Se encontraba al lado de Logain, el cabecilla de los Asha’man, y de Havien Nurelle, el nuevo comandante de la Guardia Alada. Talmanes, de la Compañía de la Mano Roja, subía penosamente con unos cuantos comandantes de los saldaeninos y de la Legión del Dragón. A corta distancia estaba sentado Haman, un Mayor de los Ogier; contemplaba fijamente el ocaso, con aire aturdido.
—Majestad —repitió Arganda—, soy consciente de que consideráis esto una gran victoria…
—Es que es una gran victoria —se adelantó Elayne—. Debemos persuadir a los hombres de que lo vean así. Hace menos de ocho horas, yo daba por hecho que todo nuestro ejército acabaría exterminado. Hemos vencido.
—Al precio de la mitad de nuestros efectivos —apuntó con suavidad Arganda.
—Seguiré considerando el resultado como una victoria —insistió Elayne—. Esperábamos una destrucción total.
—La única que ha sacado provecho hoy ha sido la muerte —comentó Nurelle en voz queda. Parecía angustiado.
—No —intervino Tam al’Thor—, ella tiene razón. Las tropas tienen que entender lo que se ha conseguido merced a la pérdida de tantas vidas. Hemos de enfocar esto como una victoria. Ha de recordarse así en los relatos, y a los soldados hay que convencerlos para que lo vean de ese modo.
—Eso es una mentira —dijo Galad, sorprendiéndose a sí mismo.

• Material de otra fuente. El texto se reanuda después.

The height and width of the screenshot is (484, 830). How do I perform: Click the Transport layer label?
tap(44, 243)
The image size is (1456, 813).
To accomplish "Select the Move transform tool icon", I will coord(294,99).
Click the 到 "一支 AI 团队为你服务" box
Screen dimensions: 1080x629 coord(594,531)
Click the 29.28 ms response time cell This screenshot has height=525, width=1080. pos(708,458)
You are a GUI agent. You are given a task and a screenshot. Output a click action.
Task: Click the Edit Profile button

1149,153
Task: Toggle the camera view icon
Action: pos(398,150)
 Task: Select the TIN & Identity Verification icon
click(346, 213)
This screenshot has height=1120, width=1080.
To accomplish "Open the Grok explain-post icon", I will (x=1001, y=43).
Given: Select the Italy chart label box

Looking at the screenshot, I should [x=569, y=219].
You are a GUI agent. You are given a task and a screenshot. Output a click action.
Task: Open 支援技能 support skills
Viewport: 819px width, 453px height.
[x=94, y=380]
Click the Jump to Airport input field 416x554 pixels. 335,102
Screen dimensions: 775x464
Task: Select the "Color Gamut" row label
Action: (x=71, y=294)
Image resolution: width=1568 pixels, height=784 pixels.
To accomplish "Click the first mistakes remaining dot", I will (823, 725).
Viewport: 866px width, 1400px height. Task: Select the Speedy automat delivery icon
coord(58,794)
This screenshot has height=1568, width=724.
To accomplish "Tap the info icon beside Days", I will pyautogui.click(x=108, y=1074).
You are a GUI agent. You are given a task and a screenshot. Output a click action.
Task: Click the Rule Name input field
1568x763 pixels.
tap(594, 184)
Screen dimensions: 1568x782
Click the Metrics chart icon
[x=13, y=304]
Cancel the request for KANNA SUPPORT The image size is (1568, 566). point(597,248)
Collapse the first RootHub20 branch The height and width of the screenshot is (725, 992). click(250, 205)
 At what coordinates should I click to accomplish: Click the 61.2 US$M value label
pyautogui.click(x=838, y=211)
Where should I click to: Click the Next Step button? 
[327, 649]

—No lo es —rebatió al’Thor—. Hoy hemos perdido muchos amigos. Luz, todos nosotros los hemos perdido. Sin embargo, que centremos la atención en la muerte es lo que el Oscuro quiere que hagamos. Os reto a que rebatáis mis palabras y digáis que me equivoco. Debemos mirar y ver Luz, no Sombra, o acabará engulléndonos a todos.
—Al vencer aquí —manifestó Elayne, que puso énfasis a propósito en la palabra «vencer»—, hemos ganado tiempo para darnos un respiro. Nos reuniremos en Merrilor, nos atrincheraremos allí y les plantaremos cara en ese último reducto.
—Luz —susurró Talmanes—. Vamos a pasar por lo mismo otra vez, ¿no es cierto?
—Sí, lo es —admitió Elayne a regañadientes.
Galad volvió la vista hacia los campos de muerte y se estremeció.
—Merrilor será peor —dijo luego—. La Luz nos ampare… Va a ser mucho peor.